Exercise description
Copy every line of the records below and reproduce each one verbatim.

------

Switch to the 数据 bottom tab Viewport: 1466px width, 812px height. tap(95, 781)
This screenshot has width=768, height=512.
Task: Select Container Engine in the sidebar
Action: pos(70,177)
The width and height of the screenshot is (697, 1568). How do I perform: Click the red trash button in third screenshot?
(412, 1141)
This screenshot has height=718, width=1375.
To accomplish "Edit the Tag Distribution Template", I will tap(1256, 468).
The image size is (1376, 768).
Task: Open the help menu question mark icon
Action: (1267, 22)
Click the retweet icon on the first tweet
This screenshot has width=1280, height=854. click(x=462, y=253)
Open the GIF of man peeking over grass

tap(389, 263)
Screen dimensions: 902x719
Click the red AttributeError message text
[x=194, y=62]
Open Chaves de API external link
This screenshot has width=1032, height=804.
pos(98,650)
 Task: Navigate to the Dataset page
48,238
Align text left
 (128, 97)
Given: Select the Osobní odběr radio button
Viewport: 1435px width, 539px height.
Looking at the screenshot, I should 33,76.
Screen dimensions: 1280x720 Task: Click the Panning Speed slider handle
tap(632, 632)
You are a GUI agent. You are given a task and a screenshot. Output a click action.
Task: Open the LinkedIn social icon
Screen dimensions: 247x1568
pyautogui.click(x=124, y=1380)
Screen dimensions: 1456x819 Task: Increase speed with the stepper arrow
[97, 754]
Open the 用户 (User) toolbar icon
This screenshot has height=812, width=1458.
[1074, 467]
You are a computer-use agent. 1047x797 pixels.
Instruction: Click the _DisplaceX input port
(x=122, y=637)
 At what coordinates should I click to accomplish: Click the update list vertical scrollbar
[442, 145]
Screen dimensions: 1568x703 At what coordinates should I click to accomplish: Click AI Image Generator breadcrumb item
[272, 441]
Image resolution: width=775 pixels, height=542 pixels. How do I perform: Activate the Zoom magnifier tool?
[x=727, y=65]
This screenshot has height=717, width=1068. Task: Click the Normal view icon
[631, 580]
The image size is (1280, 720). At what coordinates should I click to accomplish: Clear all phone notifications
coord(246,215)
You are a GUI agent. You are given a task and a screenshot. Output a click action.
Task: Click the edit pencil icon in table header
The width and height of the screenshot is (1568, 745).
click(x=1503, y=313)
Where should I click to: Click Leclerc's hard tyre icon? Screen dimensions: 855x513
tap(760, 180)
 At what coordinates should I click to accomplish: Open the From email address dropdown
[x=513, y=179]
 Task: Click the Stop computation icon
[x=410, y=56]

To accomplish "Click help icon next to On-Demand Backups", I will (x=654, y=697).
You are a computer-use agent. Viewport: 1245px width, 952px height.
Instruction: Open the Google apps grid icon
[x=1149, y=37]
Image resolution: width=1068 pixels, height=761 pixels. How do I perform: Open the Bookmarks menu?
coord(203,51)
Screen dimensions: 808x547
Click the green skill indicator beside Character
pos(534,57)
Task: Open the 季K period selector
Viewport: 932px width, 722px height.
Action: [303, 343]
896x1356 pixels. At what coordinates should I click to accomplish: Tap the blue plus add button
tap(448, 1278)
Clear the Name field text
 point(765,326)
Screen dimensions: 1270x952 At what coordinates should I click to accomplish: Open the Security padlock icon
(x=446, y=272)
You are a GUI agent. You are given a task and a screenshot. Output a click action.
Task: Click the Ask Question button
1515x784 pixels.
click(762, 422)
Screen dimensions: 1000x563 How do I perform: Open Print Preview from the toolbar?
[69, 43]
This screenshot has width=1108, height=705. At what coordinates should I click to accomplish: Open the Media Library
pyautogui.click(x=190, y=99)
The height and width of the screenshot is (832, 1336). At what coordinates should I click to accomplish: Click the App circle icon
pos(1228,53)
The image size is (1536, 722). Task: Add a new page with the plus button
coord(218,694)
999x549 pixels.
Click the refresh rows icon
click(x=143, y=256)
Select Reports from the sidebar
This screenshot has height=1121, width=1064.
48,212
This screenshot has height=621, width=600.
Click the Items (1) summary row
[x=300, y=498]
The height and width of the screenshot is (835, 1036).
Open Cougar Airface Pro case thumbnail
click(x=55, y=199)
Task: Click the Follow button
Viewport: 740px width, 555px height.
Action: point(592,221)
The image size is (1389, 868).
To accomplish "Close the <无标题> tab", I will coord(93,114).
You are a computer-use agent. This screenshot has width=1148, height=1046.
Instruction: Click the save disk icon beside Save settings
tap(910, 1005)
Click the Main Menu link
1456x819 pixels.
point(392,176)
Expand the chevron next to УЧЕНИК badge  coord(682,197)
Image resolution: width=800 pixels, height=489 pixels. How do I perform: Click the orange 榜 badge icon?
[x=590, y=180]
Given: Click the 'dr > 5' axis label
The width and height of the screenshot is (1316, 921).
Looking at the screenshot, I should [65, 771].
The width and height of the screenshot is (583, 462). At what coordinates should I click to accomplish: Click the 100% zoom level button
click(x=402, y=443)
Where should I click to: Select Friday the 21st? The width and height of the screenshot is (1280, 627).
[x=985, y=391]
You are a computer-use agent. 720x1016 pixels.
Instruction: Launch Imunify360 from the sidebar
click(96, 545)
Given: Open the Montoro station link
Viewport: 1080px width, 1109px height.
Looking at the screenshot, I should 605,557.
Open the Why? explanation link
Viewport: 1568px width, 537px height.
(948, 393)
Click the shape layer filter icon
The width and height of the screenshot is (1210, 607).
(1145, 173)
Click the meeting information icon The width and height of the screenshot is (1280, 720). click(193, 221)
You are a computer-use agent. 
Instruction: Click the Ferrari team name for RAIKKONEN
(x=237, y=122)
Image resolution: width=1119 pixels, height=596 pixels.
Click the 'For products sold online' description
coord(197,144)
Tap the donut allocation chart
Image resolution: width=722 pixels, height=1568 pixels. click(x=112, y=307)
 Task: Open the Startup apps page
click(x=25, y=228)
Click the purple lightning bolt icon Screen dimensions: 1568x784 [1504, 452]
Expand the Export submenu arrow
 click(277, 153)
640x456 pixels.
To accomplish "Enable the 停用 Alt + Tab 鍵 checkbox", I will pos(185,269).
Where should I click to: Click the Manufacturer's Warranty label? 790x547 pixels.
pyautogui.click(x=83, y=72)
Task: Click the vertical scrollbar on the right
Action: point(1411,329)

------

Problem solution
Switch to the 数据 bottom tab Viewport: 1466px width, 812px height. tap(95, 781)
This screenshot has width=768, height=512.
Task: Select Container Engine in the sidebar
Action: pos(70,177)
The width and height of the screenshot is (697, 1568). How do I perform: Click the red trash button in third screenshot?
(412, 1141)
This screenshot has height=718, width=1375.
To accomplish "Edit the Tag Distribution Template", I will tap(1256, 468).
The image size is (1376, 768).
Task: Open the help menu question mark icon
Action: (1267, 22)
Click the retweet icon on the first tweet
This screenshot has width=1280, height=854. click(x=462, y=253)
Open the GIF of man peeking over grass

tap(389, 263)
Screen dimensions: 902x719
Click the red AttributeError message text
[x=194, y=62]
Open Chaves de API external link
This screenshot has width=1032, height=804.
pos(98,650)
 Task: Navigate to the Dataset page
48,238
Align text left
 (128, 97)
Given: Select the Osobní odběr radio button
Viewport: 1435px width, 539px height.
Looking at the screenshot, I should 33,76.
Screen dimensions: 1280x720 Task: Click the Panning Speed slider handle
tap(632, 632)
You are a GUI agent. You are given a task and a screenshot. Output a click action.
Task: Open the LinkedIn social icon
Screen dimensions: 247x1568
pyautogui.click(x=124, y=1380)
Screen dimensions: 1456x819 Task: Increase speed with the stepper arrow
[97, 754]
Open the 用户 (User) toolbar icon
This screenshot has height=812, width=1458.
[1074, 467]
You are a computer-use agent. 1047x797 pixels.
Instruction: Click the _DisplaceX input port
(x=122, y=637)
 At what coordinates should I click to accomplish: Click the update list vertical scrollbar
[442, 145]
Screen dimensions: 1568x703 At what coordinates should I click to accomplish: Click AI Image Generator breadcrumb item
[272, 441]
Image resolution: width=775 pixels, height=542 pixels. How do I perform: Activate the Zoom magnifier tool?
[x=727, y=65]
This screenshot has height=717, width=1068. Task: Click the Normal view icon
[631, 580]
The image size is (1280, 720). At what coordinates should I click to accomplish: Clear all phone notifications
coord(246,215)
You are a GUI agent. You are given a task and a screenshot. Output a click action.
Task: Click the edit pencil icon in table header
The width and height of the screenshot is (1568, 745).
click(x=1503, y=313)
Where should I click to: Click Leclerc's hard tyre icon? Screen dimensions: 855x513
tap(760, 180)
 At what coordinates should I click to accomplish: Open the From email address dropdown
[x=513, y=179]
 Task: Click the Stop computation icon
[x=410, y=56]

To accomplish "Click help icon next to On-Demand Backups", I will (x=654, y=697).
You are a computer-use agent. Viewport: 1245px width, 952px height.
Instruction: Open the Google apps grid icon
[x=1149, y=37]
Image resolution: width=1068 pixels, height=761 pixels. How do I perform: Open the Bookmarks menu?
coord(203,51)
Screen dimensions: 808x547
Click the green skill indicator beside Character
pos(534,57)
Task: Open the 季K period selector
Viewport: 932px width, 722px height.
Action: [303, 343]
896x1356 pixels. At what coordinates should I click to accomplish: Tap the blue plus add button
tap(448, 1278)
Clear the Name field text
 point(765,326)
Screen dimensions: 1270x952 At what coordinates should I click to accomplish: Open the Security padlock icon
(x=446, y=272)
You are a GUI agent. You are given a task and a screenshot. Output a click action.
Task: Click the Ask Question button
1515x784 pixels.
click(762, 422)
Screen dimensions: 1000x563 How do I perform: Open Print Preview from the toolbar?
[69, 43]
This screenshot has width=1108, height=705. At what coordinates should I click to accomplish: Open the Media Library
pyautogui.click(x=190, y=99)
The height and width of the screenshot is (832, 1336). At what coordinates should I click to accomplish: Click the App circle icon
pos(1228,53)
The image size is (1536, 722). Task: Add a new page with the plus button
coord(218,694)
999x549 pixels.
Click the refresh rows icon
click(x=143, y=256)
Select Reports from the sidebar
This screenshot has height=1121, width=1064.
48,212
This screenshot has height=621, width=600.
Click the Items (1) summary row
[x=300, y=498]
The height and width of the screenshot is (835, 1036).
Open Cougar Airface Pro case thumbnail
click(x=55, y=199)
Task: Click the Follow button
Viewport: 740px width, 555px height.
Action: point(592,221)
The image size is (1389, 868).
To accomplish "Close the <无标题> tab", I will coord(93,114).
You are a computer-use agent. This screenshot has width=1148, height=1046.
Instruction: Click the save disk icon beside Save settings
tap(910, 1005)
Click the Main Menu link
1456x819 pixels.
point(392,176)
Expand the chevron next to УЧЕНИК badge  coord(682,197)
Image resolution: width=800 pixels, height=489 pixels. How do I perform: Click the orange 榜 badge icon?
[x=590, y=180]
Given: Click the 'dr > 5' axis label
The width and height of the screenshot is (1316, 921).
Looking at the screenshot, I should [65, 771].
The width and height of the screenshot is (583, 462). At what coordinates should I click to accomplish: Click the 100% zoom level button
click(x=402, y=443)
Where should I click to: Select Friday the 21st? The width and height of the screenshot is (1280, 627).
[x=985, y=391]
You are a computer-use agent. 720x1016 pixels.
Instruction: Launch Imunify360 from the sidebar
click(96, 545)
Given: Open the Montoro station link
Viewport: 1080px width, 1109px height.
Looking at the screenshot, I should 605,557.
Open the Why? explanation link
Viewport: 1568px width, 537px height.
(948, 393)
Click the shape layer filter icon
The width and height of the screenshot is (1210, 607).
(1145, 173)
Click the meeting information icon The width and height of the screenshot is (1280, 720). click(193, 221)
You are a computer-use agent. 
Instruction: Click the Ferrari team name for RAIKKONEN
(x=237, y=122)
Image resolution: width=1119 pixels, height=596 pixels.
Click the 'For products sold online' description
coord(197,144)
Tap the donut allocation chart
Image resolution: width=722 pixels, height=1568 pixels. click(x=112, y=307)
 Task: Open the Startup apps page
click(x=25, y=228)
Click the purple lightning bolt icon Screen dimensions: 1568x784 [1504, 452]
Expand the Export submenu arrow
 click(277, 153)
640x456 pixels.
To accomplish "Enable the 停用 Alt + Tab 鍵 checkbox", I will pos(185,269).
Where should I click to: Click the Manufacturer's Warranty label? 790x547 pixels.
pyautogui.click(x=83, y=72)
Task: Click the vertical scrollbar on the right
Action: point(1411,329)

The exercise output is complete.